Biochemical characterization of a thermostable cobalt- or copper-dependent polyphenol oxidase with dye decolorizing ability from Geobacillus sp. JS12.

A putative laccase-like gene, GPPO, encoding a protein of 17.2 kDa and belonging to the multicopper oxidase family, was cloned and overexpressed in Escherichia coli cells. The purified recombinant protein GPPO is homodecameric protein with a molecular weight of 171.6 kDa. GPPO was not detected the ultraviolet-visible spectroscopy (UV/Vis) spectrum of typical laccases. Co2+ or Cu2+ was essential for substrate oxidation of GPPO, and the enzyme contained 1 mol of Co or Cu per mole of protein.
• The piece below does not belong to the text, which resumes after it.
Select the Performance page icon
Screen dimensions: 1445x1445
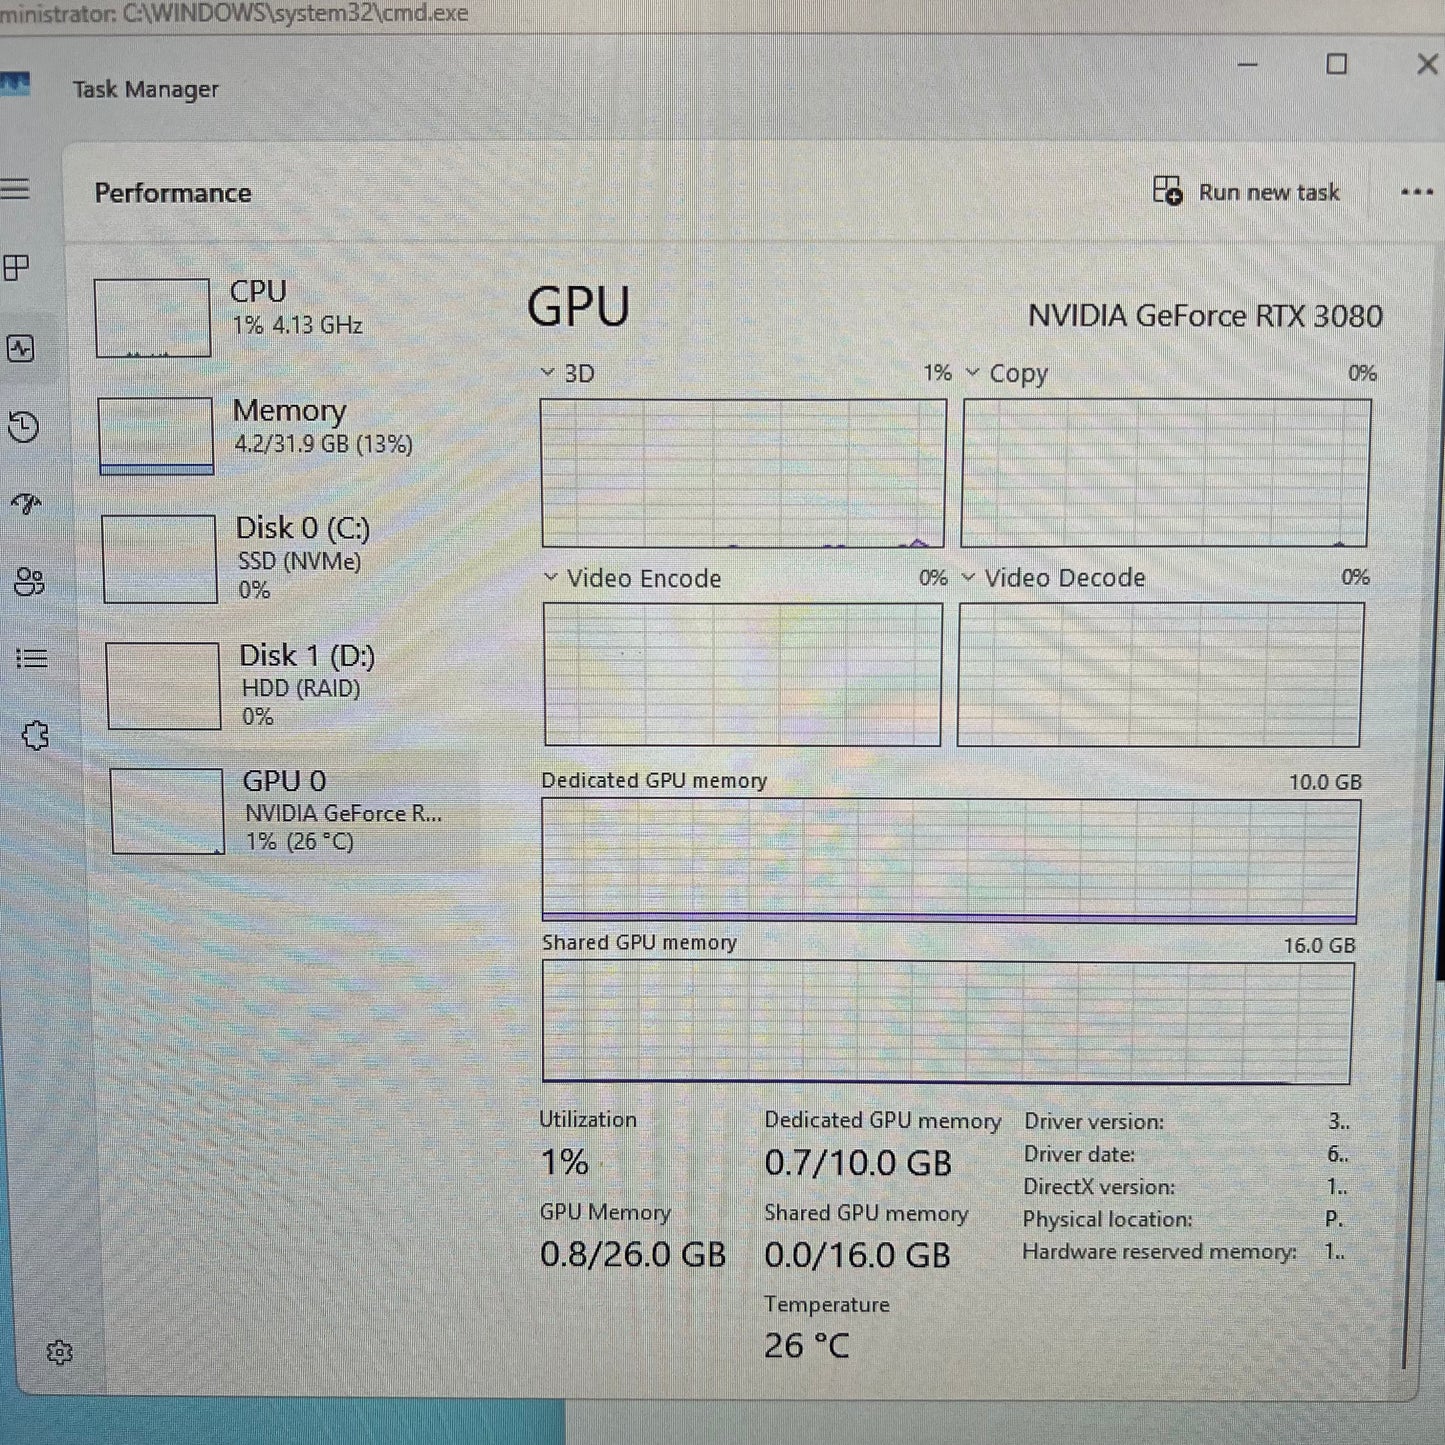pyautogui.click(x=21, y=350)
The optimum pH required for the oxidation of 2,2'-azino-bis(3-ethylbenzothazoline-6-sulfonate) (ABTS) and 2,6-dimethoxyphenol (DMP) was 4.5 and 5.5, respectively, and the optimum temperature was 75 °C. The half-life of heat inactivation was about 8 min at 80 °C and 90 min at 90 °C, in the presence of Cu2+ and Co2+ , respectively. The catalytic efficiency (kcat /Km ) of GPPO containing Co2+ was 68 times higher than that of GPPO containing Cu2+ . The enzyme reaction was inhibited by conventional inhibitors of laccase like metal chelators and thiol compounds. GPPO incubated with Cu2+ or Co2+ for 48 h decolorizes 45% or 47% of Nile blue, respectively. This is the first report of a novel thermostable polyphenol oxidase that shows the cobalt-dependent laccase activity and dye decolorization ability.